Since there is only one leftist candidate, a review Green Party candidate Laura Wells, who has tilted at windmills with some effort for awhile now, gives some sense of what's out there. In 2002 and 2006, Wells ran campaigns for State Controller, receiving 419,873 votes in 2002, the most ever for a Green Party candidate in a statewide partisan race in California. She directly focuses on the policy issues which, of course, are never seriously discussed by either major party candidate.

  • Regarding property taxes, she says provisions of Proposition 13 must be changed, in part because it primarily benefits corporations over individuals, and favors use of a "split-roll tax" to keep cap residential property taxes while allowing higher property taxes for businesses.
  • Regarding the continuing budget stalemate in the Legislature she favors lowering the margin needed to pass a budget and raise taxes in the state from two-thirds to a simple majority.
  • Regarding the health care crisis, she supports a Single Payer Universal Health Care solution for California.
  • Regarding energy and the environment sh advocates the use of clean, sustainable, local energy, including publicly-owned utilities, Community Choice Aggregation (CCA) and localized (distributed) electricity generation, instead of nuclear power or carbon sequestration.
  • Regarding the banking industry, she opposes bailouts of large corporations and proposes the creation of a State Bank for California which could partner with local banks and credit unions, and potentially improve their ability to lend.

These ideas may or may not be perfect, but they address the issues that most affect the collapsing California economy and the bankruptcy of the State.
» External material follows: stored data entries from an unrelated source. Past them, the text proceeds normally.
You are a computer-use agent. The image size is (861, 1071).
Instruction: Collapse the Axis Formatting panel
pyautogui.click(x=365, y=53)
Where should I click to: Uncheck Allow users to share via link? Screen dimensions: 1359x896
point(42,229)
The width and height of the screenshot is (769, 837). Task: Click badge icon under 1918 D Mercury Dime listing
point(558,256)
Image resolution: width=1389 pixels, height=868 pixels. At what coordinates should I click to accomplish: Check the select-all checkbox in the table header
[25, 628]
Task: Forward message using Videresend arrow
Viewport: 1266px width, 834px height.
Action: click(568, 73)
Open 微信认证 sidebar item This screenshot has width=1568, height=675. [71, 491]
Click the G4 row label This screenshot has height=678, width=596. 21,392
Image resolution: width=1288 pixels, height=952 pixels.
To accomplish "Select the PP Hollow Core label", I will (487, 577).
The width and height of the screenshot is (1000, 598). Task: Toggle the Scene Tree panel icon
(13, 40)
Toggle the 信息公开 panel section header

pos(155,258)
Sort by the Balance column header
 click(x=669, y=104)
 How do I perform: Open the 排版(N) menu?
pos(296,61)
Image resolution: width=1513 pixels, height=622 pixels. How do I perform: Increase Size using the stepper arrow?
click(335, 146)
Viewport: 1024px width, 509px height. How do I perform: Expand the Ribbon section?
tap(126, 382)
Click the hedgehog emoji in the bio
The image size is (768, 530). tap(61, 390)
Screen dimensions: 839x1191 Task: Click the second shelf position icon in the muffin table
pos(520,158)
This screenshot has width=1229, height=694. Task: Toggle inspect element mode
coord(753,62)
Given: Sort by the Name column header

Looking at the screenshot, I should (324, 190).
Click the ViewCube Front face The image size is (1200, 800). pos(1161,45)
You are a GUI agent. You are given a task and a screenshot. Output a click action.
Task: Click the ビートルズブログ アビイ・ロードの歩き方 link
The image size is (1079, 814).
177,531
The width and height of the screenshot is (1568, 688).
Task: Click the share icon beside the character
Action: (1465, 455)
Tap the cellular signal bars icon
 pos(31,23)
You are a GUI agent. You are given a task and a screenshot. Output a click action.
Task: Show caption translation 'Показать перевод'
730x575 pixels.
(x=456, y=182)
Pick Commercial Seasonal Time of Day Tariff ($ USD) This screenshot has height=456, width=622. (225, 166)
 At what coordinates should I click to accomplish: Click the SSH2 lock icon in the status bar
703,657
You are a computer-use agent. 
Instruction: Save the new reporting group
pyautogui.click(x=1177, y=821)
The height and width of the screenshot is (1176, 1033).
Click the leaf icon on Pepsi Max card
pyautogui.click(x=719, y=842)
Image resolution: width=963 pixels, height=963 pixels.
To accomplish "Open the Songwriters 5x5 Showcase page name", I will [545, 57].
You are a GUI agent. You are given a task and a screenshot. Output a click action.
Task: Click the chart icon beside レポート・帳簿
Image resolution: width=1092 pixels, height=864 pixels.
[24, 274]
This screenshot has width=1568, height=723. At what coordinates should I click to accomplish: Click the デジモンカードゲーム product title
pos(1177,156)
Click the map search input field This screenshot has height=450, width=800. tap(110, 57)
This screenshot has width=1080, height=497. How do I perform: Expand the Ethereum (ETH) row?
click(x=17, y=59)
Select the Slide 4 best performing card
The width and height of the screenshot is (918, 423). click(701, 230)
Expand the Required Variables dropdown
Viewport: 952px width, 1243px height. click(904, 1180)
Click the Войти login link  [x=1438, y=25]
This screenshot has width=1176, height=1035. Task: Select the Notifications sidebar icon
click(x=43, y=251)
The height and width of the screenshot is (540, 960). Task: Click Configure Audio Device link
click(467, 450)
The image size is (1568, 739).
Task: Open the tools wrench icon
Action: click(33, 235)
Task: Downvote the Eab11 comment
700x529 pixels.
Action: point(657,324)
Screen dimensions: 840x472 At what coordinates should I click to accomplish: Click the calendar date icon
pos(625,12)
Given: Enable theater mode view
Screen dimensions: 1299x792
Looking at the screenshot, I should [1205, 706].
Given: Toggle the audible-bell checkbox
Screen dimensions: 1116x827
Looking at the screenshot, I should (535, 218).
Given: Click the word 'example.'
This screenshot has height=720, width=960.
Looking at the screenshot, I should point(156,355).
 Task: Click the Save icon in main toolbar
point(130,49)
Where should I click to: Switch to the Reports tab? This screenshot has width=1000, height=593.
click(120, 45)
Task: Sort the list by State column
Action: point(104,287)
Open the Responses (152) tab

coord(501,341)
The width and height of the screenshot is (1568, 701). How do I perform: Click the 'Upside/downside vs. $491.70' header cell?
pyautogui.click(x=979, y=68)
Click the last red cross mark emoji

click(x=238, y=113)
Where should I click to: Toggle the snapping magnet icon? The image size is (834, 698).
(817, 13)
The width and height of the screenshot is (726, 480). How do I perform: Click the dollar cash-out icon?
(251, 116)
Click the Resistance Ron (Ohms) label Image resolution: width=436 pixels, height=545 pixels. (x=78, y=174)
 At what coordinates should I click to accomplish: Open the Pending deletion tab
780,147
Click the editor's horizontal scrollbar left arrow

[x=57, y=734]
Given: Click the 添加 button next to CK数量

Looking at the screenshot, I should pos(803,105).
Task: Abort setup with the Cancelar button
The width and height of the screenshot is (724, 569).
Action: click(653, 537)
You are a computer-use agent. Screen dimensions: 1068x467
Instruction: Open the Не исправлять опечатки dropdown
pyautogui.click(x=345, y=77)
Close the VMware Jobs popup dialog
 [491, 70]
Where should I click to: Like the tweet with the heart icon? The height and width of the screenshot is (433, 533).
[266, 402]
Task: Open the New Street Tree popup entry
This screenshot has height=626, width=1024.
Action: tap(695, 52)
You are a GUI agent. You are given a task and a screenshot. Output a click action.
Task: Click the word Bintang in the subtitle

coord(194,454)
Unfortunately, a Google News Search pulls up not one article about Wells in a major newspaper since the primary. In may she is mentioned in a San Jose Mercury News article headlined Governor's race is full on the fringe.

And so, the media has consigned the two political right candidates and the one political left candidate to "the fringe" even though they talk about issues and offer serious proposals. Of course that is probably best for them, as the Governor cannot accomplish anything without the support of the Legislature. California has not had a third party Governor unless one counts Hiram Johnson. He was originally was elected as a Republican in 1910 but then joined with Teddy Roosevelt to form the Progressive (Bull Moose) Party in 1912 and was re-elected in 1914, but was elected to the U.S. Senate taking office in March 1917.

The next Governor, by default, is going to have a failed term. It seems appropriate that it will be either Governor Moonbeam or the overpaid corporate bigwig.